Et tout le monde peut être sujet aux crises d’angoisse, "ce n’est pas l’apanage des personnes sensibles", insiste le professionnel. De nature plutôt sereine, Fred, 28 ans, n’appréhendait pas la maladie. Du moins, c’est ce qu’il pensait jusqu’à ce que son médecin lui diagnostique une crise d’angoisse liée à la peur du coronavirus.

"J’ai d’abord eu une légère sensation d’essoufflement. Mais peu à peu elle s’est intensifiée. Pendant plusieurs jours, respirer était un effort, j’avais beau prendre de profondes inspirations, j’avais toujours l’impression de manquer d’air", nous rapporte-t-il. 

Se relaxer pour ne pas somatiser

Alors que plane l’ombre du coronavirus, Fred prend contact avec son médecin, qui comprend très vite que son essoufflement n’est pas symptomatique de la maladie infectieuse mais de son anxiété. “Dès qu’elle m’a expliqué ça, tout a disparu”, assure-t-il. 

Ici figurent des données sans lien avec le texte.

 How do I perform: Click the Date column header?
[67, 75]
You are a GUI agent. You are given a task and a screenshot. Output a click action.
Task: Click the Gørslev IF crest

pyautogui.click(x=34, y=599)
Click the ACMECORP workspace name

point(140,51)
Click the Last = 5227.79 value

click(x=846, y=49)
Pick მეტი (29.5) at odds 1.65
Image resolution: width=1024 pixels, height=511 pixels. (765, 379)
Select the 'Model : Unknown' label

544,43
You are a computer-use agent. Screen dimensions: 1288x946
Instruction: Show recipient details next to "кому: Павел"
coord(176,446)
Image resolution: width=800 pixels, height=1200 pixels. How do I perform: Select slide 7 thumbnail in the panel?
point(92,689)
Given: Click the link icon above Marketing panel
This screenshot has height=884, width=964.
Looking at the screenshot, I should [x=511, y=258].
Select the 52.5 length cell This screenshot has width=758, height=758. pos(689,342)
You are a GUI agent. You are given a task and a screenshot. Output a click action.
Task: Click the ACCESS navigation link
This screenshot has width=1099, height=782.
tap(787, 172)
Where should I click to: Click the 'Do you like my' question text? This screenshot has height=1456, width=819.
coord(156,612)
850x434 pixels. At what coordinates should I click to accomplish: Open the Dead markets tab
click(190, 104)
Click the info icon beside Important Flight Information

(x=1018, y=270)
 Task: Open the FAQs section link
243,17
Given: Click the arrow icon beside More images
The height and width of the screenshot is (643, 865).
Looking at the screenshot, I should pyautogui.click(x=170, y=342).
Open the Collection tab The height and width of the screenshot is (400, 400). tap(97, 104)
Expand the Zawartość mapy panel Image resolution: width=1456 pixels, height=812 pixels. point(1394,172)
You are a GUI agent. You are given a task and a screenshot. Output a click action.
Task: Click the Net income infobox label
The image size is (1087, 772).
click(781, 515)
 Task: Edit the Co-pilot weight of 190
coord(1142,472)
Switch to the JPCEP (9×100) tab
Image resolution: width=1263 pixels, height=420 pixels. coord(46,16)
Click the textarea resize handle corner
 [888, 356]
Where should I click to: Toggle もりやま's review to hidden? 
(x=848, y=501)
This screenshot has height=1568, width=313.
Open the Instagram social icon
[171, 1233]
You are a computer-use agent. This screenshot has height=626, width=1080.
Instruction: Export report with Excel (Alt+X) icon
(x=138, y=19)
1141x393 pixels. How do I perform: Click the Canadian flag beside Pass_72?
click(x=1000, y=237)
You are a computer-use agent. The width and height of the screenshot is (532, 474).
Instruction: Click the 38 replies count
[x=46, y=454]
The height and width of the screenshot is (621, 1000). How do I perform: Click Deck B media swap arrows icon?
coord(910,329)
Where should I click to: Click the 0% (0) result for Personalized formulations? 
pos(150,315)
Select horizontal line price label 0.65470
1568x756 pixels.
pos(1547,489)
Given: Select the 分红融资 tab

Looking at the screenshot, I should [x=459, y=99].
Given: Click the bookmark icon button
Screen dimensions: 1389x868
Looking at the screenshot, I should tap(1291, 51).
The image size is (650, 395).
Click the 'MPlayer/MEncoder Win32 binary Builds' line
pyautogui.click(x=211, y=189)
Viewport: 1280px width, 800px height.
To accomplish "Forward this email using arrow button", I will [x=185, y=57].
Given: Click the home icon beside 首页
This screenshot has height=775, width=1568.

Des solutions existent pour savoir si un état de santé relève d’une somatisation ou d’une maladie bien réelle. Le psychothérapeute Benjamin Lubszynski recommande notamment la méthode de relaxation Jacobson: "Il faut contracter tous les muscles de la tête aux pieds, cinq fois. Les muscles se fatiguent puis se détendent et, en principe, le stress s’en va. Si les symptômes disparaissent, c’est qu’il n’y avait pas de maladie plus grave derrière", conclut-il d’un ton rassurant.